= Prompt =
For the listing that follows, give again exactly the lines from the one with "1280x720 pixels." to the one with "Task: Click the Zoom", including both.
===== Supplied records =====
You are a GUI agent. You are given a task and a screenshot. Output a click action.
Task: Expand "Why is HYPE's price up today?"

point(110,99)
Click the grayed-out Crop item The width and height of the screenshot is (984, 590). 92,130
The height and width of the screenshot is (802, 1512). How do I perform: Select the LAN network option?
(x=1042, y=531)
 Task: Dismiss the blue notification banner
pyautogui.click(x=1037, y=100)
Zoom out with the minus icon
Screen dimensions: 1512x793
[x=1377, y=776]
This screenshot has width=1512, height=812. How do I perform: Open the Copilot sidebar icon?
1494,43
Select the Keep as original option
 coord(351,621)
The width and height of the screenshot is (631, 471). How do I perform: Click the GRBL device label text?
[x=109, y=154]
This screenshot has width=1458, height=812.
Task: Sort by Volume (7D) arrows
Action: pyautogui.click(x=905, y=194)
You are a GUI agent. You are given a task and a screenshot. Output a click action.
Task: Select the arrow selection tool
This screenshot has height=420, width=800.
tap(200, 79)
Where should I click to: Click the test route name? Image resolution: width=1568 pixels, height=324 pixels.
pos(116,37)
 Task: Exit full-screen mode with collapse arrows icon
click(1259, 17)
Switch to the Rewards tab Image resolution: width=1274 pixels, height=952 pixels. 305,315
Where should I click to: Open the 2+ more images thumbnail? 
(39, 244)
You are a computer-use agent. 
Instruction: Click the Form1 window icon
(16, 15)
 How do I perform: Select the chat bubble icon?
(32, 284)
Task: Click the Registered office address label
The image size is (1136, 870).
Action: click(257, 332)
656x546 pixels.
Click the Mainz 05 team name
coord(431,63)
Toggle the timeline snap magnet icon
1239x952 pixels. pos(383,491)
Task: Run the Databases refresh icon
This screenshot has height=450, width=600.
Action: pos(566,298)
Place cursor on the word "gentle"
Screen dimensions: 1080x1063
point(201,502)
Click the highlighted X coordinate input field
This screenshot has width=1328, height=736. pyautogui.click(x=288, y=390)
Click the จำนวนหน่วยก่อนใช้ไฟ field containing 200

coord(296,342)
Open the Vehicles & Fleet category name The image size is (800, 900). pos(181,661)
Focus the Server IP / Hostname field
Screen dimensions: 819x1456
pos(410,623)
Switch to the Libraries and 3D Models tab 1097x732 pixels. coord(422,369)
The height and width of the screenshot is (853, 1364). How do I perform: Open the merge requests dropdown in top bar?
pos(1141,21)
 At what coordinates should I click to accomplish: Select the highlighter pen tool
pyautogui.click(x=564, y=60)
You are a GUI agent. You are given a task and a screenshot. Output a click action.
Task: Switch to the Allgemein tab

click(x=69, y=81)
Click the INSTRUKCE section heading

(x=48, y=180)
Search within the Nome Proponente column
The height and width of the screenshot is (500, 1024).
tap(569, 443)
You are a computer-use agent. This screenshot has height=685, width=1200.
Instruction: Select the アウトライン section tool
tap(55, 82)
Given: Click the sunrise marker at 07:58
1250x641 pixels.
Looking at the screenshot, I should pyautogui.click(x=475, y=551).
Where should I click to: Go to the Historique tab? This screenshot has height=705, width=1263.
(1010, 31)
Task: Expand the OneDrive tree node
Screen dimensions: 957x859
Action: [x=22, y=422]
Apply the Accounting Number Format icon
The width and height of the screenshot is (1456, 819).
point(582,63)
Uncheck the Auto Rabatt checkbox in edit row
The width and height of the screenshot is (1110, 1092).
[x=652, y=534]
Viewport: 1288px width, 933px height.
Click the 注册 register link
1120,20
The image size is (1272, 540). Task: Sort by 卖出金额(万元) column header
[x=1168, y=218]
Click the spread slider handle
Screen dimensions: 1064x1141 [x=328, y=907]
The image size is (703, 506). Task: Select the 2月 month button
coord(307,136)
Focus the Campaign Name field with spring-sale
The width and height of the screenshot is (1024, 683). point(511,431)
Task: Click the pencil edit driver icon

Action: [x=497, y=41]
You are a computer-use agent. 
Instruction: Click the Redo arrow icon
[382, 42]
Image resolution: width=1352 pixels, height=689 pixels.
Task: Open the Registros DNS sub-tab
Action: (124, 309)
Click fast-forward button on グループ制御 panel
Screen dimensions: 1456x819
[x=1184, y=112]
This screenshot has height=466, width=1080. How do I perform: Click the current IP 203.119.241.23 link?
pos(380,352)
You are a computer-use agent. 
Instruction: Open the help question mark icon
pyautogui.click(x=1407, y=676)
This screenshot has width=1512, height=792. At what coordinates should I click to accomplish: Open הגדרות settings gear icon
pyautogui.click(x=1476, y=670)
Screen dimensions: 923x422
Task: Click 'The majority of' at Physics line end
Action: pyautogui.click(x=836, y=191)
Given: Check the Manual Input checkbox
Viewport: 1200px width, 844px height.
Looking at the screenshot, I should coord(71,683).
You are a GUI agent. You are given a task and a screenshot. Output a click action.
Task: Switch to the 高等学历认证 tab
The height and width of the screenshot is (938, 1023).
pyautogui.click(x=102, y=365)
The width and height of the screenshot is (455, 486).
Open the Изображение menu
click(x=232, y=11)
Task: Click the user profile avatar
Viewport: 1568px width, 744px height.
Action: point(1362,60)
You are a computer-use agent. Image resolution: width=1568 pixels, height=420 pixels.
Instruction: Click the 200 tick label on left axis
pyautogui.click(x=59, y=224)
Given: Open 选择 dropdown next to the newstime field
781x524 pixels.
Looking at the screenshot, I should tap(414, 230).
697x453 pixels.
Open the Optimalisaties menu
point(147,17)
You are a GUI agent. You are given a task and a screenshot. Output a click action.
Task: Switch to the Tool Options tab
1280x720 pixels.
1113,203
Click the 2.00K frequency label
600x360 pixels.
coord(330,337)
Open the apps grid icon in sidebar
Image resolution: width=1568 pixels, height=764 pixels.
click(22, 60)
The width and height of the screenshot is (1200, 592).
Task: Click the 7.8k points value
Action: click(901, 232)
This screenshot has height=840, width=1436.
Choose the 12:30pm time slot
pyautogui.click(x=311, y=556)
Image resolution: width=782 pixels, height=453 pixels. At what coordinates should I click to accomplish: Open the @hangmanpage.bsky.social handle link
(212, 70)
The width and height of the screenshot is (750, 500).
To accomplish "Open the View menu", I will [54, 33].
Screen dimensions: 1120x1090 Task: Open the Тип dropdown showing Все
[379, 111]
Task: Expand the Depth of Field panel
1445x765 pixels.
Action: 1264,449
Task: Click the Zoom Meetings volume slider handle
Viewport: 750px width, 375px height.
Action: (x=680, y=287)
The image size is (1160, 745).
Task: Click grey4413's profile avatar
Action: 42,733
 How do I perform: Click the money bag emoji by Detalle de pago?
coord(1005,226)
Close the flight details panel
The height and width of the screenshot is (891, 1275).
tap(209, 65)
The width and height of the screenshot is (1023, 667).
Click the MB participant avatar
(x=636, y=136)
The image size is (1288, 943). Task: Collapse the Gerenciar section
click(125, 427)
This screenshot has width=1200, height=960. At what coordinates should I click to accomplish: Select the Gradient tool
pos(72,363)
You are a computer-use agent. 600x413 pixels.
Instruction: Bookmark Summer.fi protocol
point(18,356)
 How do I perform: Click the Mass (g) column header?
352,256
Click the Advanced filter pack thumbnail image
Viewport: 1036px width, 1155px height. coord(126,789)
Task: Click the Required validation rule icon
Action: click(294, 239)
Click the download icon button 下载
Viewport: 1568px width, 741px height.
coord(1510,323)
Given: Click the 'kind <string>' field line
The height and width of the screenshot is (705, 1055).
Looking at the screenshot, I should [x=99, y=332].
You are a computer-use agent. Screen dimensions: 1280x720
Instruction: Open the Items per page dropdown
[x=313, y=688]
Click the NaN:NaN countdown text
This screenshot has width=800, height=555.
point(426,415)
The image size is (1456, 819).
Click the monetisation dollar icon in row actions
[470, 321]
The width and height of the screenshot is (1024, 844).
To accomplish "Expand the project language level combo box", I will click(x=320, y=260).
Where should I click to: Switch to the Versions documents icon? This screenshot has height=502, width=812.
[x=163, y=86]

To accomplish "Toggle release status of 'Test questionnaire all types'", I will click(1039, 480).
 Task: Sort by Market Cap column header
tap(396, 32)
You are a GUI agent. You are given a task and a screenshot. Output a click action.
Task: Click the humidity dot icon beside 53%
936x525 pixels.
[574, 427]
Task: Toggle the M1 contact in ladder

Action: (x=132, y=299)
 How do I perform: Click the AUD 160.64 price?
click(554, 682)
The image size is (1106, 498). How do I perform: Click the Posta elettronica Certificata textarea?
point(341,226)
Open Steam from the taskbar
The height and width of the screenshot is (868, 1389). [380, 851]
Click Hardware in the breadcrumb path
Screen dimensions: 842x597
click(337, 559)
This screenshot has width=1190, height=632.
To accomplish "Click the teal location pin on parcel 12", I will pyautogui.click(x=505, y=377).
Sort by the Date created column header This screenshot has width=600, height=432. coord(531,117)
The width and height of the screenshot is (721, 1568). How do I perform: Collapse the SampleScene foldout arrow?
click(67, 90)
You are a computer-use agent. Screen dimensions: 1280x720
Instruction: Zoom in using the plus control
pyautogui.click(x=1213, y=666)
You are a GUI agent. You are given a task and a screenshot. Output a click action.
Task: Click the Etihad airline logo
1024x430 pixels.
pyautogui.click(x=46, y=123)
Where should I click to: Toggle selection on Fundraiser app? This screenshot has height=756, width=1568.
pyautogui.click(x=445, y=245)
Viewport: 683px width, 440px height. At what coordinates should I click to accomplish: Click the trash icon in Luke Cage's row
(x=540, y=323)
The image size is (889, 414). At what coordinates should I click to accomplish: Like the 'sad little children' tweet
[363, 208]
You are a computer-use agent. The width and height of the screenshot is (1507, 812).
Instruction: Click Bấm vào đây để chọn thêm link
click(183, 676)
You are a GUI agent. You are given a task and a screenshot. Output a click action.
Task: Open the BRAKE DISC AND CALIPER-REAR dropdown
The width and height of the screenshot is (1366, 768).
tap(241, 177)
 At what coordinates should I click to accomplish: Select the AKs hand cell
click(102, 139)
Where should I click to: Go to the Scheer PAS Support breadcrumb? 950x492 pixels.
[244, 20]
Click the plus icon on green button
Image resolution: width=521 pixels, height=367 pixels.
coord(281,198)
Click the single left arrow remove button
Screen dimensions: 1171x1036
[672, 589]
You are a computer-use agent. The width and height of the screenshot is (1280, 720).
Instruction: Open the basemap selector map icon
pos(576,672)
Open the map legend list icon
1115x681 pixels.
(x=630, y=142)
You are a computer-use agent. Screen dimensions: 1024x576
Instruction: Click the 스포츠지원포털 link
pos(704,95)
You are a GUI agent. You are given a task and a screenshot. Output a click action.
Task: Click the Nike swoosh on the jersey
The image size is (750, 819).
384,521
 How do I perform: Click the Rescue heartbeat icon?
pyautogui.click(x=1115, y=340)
=====
= Reply to the exercise =
1280x720 pixels.
1113,203
Click the 2.00K frequency label
600x360 pixels.
coord(330,337)
Open the apps grid icon in sidebar
Image resolution: width=1568 pixels, height=764 pixels.
click(22, 60)
The width and height of the screenshot is (1200, 592).
Task: Click the 7.8k points value
Action: click(901, 232)
This screenshot has height=840, width=1436.
Choose the 12:30pm time slot
pyautogui.click(x=311, y=556)
Image resolution: width=782 pixels, height=453 pixels. At what coordinates should I click to accomplish: Open the @hangmanpage.bsky.social handle link
(212, 70)
The width and height of the screenshot is (750, 500).
To accomplish "Open the View menu", I will [54, 33].
Screen dimensions: 1120x1090 Task: Open the Тип dropdown showing Все
[379, 111]
Task: Expand the Depth of Field panel
1445x765 pixels.
Action: 1264,449
Task: Click the Zoom Meetings volume slider handle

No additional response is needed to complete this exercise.